Work item →
Out of the data below, copy every line with the string "title".

Dataset entries:
=== Begin Enclosure ===
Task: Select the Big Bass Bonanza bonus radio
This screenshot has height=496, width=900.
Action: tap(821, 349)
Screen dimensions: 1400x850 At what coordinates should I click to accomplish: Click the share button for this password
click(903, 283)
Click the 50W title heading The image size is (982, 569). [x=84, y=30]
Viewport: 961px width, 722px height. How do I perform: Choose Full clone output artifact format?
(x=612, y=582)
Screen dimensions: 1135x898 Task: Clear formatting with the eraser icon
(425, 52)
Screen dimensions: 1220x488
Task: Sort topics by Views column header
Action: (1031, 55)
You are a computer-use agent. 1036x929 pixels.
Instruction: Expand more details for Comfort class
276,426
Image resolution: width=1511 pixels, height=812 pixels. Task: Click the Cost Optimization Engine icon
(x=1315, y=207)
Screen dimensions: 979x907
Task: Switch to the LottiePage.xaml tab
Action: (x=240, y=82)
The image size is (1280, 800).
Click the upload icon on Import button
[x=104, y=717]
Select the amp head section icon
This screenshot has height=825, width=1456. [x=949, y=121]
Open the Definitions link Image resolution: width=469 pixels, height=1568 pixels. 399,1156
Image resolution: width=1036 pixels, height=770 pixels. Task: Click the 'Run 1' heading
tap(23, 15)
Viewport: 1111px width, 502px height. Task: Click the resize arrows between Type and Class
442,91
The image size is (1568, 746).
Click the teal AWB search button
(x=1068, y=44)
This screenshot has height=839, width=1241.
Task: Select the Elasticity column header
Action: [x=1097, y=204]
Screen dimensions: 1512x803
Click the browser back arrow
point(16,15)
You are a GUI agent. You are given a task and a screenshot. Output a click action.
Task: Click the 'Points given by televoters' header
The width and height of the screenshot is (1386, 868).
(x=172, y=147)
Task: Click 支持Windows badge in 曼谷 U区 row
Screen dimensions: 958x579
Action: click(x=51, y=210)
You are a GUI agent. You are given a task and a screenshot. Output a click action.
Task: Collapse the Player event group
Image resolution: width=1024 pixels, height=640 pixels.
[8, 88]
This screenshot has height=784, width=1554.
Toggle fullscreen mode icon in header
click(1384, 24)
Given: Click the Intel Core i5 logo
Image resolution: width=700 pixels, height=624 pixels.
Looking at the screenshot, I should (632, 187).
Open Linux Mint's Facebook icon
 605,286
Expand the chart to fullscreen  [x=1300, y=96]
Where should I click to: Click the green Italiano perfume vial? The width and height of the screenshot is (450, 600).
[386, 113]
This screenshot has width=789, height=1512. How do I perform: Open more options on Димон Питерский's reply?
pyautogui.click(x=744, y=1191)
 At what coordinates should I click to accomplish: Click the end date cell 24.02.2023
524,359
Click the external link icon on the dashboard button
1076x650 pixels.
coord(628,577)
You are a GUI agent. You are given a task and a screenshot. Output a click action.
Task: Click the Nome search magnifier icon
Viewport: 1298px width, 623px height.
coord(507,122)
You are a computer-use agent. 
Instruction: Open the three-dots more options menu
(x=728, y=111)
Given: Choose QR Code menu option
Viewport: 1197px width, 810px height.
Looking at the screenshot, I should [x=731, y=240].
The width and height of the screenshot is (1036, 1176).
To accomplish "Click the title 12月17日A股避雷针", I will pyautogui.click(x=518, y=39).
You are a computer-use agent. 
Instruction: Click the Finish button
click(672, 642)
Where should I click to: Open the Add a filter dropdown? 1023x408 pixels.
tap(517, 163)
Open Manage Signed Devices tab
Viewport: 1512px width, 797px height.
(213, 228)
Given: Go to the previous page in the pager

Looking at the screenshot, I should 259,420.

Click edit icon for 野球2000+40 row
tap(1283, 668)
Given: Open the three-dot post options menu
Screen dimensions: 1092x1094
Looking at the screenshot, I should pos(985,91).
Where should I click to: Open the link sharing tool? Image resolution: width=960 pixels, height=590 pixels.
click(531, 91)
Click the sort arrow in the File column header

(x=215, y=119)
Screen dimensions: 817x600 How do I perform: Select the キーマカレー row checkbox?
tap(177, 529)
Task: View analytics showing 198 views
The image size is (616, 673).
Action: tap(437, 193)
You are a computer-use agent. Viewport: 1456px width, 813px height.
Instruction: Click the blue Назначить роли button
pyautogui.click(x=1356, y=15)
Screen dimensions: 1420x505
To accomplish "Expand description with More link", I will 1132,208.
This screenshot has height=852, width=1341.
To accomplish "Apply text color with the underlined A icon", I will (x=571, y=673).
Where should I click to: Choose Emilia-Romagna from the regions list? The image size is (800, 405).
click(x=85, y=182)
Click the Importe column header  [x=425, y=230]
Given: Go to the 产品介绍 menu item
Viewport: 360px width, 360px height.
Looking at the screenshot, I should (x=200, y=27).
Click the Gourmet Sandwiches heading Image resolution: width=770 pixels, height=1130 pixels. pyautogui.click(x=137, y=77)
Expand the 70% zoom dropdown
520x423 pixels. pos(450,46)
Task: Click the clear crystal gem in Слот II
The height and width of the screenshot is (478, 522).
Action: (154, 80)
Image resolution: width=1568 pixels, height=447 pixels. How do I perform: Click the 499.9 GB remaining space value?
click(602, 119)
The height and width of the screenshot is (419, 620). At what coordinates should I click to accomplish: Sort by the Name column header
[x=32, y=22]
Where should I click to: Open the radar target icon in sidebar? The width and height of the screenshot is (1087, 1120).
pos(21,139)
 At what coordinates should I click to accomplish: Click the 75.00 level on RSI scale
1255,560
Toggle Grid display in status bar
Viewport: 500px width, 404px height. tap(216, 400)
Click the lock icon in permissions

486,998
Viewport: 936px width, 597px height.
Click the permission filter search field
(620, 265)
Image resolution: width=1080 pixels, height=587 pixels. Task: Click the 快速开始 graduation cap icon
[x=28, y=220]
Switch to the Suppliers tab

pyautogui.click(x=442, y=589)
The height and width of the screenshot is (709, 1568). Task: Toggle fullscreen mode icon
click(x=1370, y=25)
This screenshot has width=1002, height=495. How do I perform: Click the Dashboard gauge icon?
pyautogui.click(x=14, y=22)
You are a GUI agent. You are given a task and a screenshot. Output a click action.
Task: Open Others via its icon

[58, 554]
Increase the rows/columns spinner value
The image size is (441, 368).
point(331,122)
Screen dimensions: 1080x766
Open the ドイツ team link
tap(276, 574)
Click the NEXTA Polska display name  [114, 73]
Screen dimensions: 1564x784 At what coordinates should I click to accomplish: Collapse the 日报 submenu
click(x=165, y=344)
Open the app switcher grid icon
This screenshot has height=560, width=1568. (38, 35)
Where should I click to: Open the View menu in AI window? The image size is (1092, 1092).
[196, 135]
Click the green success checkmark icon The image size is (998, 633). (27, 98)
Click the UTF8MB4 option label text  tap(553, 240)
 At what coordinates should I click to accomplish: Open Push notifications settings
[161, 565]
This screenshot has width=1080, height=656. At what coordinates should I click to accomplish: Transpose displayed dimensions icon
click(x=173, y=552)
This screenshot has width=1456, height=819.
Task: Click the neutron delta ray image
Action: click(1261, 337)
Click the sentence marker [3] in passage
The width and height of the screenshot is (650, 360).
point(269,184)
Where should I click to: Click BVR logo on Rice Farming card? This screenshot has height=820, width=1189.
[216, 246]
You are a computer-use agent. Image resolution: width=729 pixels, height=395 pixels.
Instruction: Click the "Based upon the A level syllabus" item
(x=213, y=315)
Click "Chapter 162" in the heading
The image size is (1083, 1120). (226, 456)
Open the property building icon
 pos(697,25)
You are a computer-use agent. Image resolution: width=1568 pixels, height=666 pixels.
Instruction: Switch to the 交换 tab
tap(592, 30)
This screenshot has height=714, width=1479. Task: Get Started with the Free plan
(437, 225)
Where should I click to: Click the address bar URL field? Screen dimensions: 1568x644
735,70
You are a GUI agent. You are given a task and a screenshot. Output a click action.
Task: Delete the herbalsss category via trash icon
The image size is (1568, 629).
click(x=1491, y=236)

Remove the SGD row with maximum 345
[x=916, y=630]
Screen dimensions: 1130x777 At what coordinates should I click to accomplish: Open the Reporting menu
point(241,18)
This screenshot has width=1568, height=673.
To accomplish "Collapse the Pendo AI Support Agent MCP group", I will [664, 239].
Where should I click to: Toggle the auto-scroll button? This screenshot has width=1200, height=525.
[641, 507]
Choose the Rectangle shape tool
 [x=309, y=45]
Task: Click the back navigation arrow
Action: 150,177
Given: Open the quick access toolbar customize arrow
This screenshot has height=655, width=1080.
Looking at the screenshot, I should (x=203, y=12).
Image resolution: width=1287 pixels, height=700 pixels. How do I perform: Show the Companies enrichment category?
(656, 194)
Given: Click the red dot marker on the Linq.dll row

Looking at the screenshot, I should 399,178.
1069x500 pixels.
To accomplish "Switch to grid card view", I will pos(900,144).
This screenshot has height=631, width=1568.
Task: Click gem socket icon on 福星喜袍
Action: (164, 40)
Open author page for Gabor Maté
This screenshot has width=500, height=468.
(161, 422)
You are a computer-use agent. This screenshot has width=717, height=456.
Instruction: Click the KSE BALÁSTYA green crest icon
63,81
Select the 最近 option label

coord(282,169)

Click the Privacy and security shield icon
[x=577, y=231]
=== End Enclosure ===
Answer to this problem →
Click the 50W title heading The image size is (982, 569). [x=84, y=30]
To accomplish "Click the title 12月17日A股避雷针", I will pyautogui.click(x=518, y=39).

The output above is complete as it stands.